Ankur Vikal is an Indian theatre and film actor.

Career
He graduated from the National School of Drama (NSD), New Delhi in 2000, after studying Architecture at Maharaja Sayajirao University of Baroda. He has acted with the Motley Theatre Group in plays such as Manto Ismat Haazir Hain, Safed Jhooth Kaali Shalwar, Katha Kollage II, All Thieves, The Caine Mutiny Court-Martial, and Salome. His film career began with the Indian ground-breaking film Mango Soufflé, followed by the highly acclaimed films Maqbool and Missed Call.
            
Ankur played the role of Maman in Slumdog Millionaire (2008). It was nominated for ten Academy Awards in 2009 and won eight - the most for any 2008 film-including Best Picture, Best Director, and Best adapted screenplay. It won seven BAFTA awards including Best Film, five Critic's Choice Awards, and four Golden Globes.

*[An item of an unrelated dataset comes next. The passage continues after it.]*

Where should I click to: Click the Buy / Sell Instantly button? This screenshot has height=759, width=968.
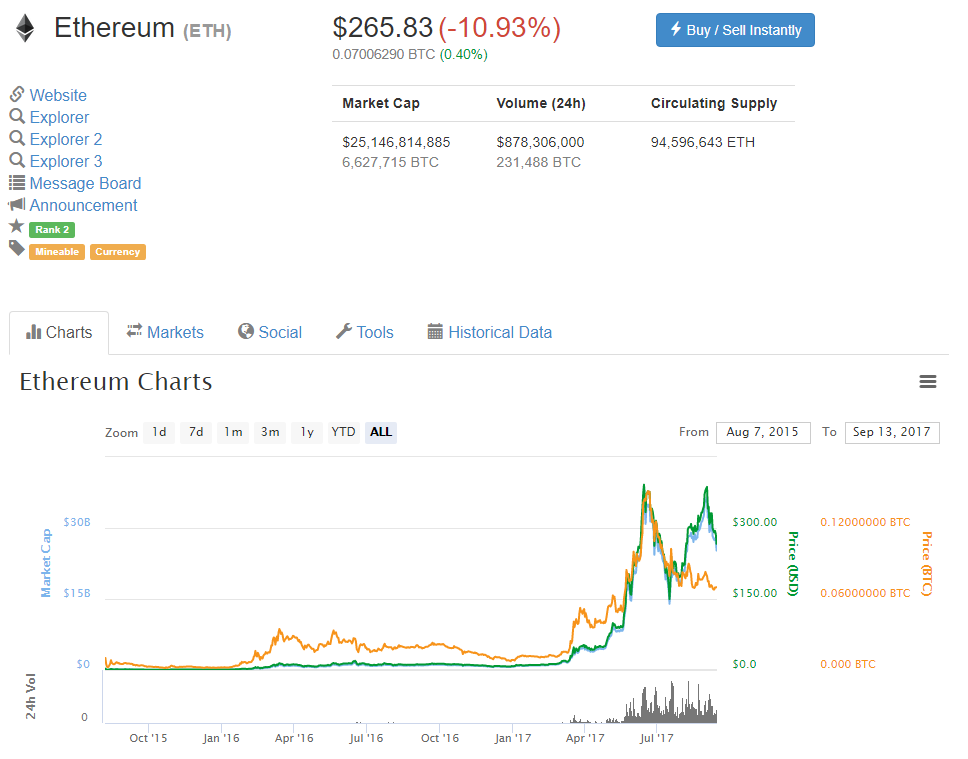pos(734,30)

In the film, he discovers the children while they are living in the trash heaps and brings them to his Orphanage. He won a Screen Actor's Guild Award for his highly acclaimed and appreciated performance as Maman.

He also played the lead in The Forest. He was most recently seen in Telugu language film Kedi and Hindi film Striker.  In Tamil cinema he debuted in Mariyan (2013) where he played the role of an oil worker.

He played Yakub, the antagonist terrorist leader, in the TV Series 24.

He then worked on Nirbhaya-A play by Yael Farber for 3 years. The play was about the gang rape on a bus in Delhi on 16 December 2012. It was also about sexual abuse, patriarchy and misogyny. It won a fringe first, an Amnesty award and a heralds angel when it opened in Edinburgh. It is considered by many critics and audiences to be one of the most important works of human rights theatre in the world.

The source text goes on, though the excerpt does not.